*WHAT THE TASK ASKS*
Your answer should be one number, the count of lines in the records that carry the string "options".

Data items:
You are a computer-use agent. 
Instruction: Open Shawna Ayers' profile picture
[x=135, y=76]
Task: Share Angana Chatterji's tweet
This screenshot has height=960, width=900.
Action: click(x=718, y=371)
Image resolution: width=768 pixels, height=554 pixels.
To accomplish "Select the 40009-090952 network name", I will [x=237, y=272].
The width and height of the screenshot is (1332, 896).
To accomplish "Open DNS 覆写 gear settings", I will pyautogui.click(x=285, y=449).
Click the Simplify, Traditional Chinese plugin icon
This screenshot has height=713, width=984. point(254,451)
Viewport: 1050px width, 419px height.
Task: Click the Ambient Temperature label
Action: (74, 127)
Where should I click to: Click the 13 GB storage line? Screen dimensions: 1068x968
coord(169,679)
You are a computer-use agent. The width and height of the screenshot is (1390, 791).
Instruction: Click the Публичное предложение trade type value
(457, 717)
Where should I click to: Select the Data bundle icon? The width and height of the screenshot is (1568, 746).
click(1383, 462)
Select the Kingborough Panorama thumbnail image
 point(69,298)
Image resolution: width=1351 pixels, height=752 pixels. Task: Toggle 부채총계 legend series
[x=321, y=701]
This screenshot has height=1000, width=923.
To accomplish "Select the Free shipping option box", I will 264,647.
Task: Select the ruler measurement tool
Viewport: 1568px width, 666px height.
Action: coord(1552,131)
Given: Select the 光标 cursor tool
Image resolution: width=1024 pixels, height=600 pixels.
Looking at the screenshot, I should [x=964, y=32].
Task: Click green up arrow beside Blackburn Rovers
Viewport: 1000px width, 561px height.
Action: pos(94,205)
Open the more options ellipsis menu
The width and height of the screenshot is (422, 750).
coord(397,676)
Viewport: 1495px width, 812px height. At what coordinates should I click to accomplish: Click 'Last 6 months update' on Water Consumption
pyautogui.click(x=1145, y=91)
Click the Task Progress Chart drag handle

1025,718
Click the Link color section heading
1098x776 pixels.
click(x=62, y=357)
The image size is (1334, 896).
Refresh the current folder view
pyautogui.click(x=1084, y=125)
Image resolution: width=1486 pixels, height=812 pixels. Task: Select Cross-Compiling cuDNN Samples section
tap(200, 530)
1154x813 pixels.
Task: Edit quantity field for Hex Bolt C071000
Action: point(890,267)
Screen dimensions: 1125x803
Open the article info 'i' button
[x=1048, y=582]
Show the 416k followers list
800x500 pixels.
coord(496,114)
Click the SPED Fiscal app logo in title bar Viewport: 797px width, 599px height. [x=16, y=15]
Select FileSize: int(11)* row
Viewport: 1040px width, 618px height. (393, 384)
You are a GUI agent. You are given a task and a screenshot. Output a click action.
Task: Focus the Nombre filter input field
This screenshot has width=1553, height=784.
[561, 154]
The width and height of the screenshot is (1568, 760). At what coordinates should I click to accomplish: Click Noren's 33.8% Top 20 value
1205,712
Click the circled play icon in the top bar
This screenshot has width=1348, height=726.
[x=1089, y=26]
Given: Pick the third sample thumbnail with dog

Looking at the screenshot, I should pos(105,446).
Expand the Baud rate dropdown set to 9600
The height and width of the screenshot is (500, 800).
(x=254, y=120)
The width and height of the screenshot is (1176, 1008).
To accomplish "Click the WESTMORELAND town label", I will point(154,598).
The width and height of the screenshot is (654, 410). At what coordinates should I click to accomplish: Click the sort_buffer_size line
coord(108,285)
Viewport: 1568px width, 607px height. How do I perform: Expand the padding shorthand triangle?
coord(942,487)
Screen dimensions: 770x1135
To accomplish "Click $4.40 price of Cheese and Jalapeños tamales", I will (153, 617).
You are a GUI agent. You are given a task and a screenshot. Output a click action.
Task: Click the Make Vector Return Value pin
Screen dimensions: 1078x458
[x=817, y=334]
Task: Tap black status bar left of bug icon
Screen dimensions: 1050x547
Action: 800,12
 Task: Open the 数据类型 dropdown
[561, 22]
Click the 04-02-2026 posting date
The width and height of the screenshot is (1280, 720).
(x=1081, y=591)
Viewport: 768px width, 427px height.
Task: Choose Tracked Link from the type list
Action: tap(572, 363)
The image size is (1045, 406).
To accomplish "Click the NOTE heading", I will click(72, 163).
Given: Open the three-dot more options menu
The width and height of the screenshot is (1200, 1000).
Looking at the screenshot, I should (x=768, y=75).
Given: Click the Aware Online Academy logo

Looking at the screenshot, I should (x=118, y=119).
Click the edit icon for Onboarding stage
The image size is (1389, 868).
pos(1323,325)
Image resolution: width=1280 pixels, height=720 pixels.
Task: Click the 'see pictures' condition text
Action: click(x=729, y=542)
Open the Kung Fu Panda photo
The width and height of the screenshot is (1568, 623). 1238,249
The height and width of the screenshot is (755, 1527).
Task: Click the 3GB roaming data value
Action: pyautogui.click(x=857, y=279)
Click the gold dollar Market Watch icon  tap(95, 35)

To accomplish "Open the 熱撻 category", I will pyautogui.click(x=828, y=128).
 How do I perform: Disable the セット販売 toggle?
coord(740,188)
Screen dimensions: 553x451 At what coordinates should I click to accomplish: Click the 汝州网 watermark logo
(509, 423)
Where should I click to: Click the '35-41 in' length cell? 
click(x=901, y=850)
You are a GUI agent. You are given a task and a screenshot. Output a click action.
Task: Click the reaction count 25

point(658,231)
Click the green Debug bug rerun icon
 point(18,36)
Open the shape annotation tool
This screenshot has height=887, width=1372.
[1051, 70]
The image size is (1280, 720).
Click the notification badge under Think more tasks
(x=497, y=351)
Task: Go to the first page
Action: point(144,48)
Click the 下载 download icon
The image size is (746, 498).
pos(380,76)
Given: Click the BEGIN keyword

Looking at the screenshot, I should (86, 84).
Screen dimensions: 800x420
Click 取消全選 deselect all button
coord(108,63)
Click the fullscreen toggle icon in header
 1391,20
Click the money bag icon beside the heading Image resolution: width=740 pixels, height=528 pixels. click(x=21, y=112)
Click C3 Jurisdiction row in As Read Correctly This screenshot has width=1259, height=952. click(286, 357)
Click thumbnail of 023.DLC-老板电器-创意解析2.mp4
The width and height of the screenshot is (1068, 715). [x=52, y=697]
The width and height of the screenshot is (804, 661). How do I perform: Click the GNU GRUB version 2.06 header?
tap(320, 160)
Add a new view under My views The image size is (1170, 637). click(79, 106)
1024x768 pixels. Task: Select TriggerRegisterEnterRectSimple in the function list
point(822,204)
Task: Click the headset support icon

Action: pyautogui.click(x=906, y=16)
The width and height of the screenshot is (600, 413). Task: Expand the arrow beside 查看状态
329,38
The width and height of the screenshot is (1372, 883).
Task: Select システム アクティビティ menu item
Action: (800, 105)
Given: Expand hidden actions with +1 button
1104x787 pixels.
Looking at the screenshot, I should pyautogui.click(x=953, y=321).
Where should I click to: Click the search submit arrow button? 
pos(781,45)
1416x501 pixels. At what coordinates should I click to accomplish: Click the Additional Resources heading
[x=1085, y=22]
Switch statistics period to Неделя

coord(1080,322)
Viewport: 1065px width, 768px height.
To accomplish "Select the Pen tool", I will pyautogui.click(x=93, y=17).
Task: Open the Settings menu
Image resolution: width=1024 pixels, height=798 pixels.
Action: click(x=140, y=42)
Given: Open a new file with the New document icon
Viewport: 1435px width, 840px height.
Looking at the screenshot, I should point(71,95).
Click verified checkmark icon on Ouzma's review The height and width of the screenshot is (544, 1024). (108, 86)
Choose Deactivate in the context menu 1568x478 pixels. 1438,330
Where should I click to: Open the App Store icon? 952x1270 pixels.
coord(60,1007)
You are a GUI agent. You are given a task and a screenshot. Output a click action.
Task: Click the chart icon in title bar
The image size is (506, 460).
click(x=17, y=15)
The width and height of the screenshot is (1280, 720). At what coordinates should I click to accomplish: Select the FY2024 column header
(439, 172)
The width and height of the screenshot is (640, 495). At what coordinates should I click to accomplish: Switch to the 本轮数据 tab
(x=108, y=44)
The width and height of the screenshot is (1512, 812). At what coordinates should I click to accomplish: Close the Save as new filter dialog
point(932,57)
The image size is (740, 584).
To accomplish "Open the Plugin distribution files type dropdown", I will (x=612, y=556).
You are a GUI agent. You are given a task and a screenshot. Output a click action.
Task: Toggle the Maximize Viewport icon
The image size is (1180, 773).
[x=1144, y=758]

*EXPECTED ANSWER*
2